**Short exercise**.
Can you rewrite the entries below, substituting "interface agent" for "GUI agent" and leaving everything else unchanged?

**Raw records**.
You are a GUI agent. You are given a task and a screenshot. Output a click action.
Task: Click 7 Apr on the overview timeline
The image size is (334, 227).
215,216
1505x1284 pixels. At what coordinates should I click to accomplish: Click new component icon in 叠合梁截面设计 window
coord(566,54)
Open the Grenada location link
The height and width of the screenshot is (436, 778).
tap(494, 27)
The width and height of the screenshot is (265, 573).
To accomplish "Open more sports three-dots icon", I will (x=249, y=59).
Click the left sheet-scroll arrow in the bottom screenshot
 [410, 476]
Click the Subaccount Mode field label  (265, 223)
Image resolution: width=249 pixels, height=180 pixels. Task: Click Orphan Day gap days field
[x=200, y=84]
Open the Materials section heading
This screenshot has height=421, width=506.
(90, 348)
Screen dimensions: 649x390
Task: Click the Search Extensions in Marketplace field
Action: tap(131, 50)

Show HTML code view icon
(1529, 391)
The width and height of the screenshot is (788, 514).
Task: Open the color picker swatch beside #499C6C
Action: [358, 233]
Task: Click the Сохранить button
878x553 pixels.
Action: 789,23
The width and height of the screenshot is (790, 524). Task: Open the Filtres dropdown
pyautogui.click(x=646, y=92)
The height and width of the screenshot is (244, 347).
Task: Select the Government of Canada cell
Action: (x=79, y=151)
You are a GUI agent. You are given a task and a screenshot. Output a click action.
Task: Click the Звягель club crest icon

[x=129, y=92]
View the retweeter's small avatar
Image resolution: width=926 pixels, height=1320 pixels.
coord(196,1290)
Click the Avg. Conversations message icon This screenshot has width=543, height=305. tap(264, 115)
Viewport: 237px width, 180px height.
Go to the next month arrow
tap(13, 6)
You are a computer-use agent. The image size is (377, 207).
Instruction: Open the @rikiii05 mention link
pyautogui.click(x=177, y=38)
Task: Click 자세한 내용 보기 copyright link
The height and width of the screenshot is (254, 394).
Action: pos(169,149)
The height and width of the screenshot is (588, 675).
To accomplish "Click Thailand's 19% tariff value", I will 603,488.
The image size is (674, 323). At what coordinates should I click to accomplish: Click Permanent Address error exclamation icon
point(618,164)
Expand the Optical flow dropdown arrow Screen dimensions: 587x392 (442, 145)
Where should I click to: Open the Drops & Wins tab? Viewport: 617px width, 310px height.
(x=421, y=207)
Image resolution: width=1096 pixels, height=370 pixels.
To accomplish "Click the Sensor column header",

**Result of this exercise**.
You are a interface agent. You are given a task and a screenshot. Output a click action.
Task: Click 7 Apr on the overview timeline
The image size is (334, 227).
215,216
1505x1284 pixels. At what coordinates should I click to accomplish: Click new component icon in 叠合梁截面设计 window
coord(566,54)
Open the Grenada location link
The height and width of the screenshot is (436, 778).
tap(494, 27)
The width and height of the screenshot is (265, 573).
To accomplish "Open more sports three-dots icon", I will (x=249, y=59).
Click the left sheet-scroll arrow in the bottom screenshot
 [410, 476]
Click the Subaccount Mode field label  (265, 223)
Image resolution: width=249 pixels, height=180 pixels. Task: Click Orphan Day gap days field
[x=200, y=84]
Open the Materials section heading
This screenshot has height=421, width=506.
(90, 348)
Screen dimensions: 649x390
Task: Click the Search Extensions in Marketplace field
Action: tap(131, 50)

Show HTML code view icon
(1529, 391)
The width and height of the screenshot is (788, 514).
Task: Open the color picker swatch beside #499C6C
Action: [358, 233]
Task: Click the Сохранить button
878x553 pixels.
Action: 789,23
The width and height of the screenshot is (790, 524). Task: Open the Filtres dropdown
pyautogui.click(x=646, y=92)
The height and width of the screenshot is (244, 347).
Task: Select the Government of Canada cell
Action: (x=79, y=151)
You are a interface agent. You are given a task and a screenshot. Output a click action.
Task: Click the Звягель club crest icon

[x=129, y=92]
View the retweeter's small avatar
Image resolution: width=926 pixels, height=1320 pixels.
coord(196,1290)
Click the Avg. Conversations message icon This screenshot has width=543, height=305. tap(264, 115)
Viewport: 237px width, 180px height.
Go to the next month arrow
tap(13, 6)
You are a computer-use agent. The image size is (377, 207).
Instruction: Open the @rikiii05 mention link
pyautogui.click(x=177, y=38)
Task: Click 자세한 내용 보기 copyright link
The height and width of the screenshot is (254, 394).
Action: pos(169,149)
The height and width of the screenshot is (588, 675).
To accomplish "Click Thailand's 19% tariff value", I will 603,488.
The image size is (674, 323). At what coordinates should I click to accomplish: Click Permanent Address error exclamation icon
point(618,164)
Expand the Optical flow dropdown arrow Screen dimensions: 587x392 (442, 145)
Where should I click to: Open the Drops & Wins tab? Viewport: 617px width, 310px height.
(x=421, y=207)
Image resolution: width=1096 pixels, height=370 pixels.
To accomplish "Click the Sensor column header",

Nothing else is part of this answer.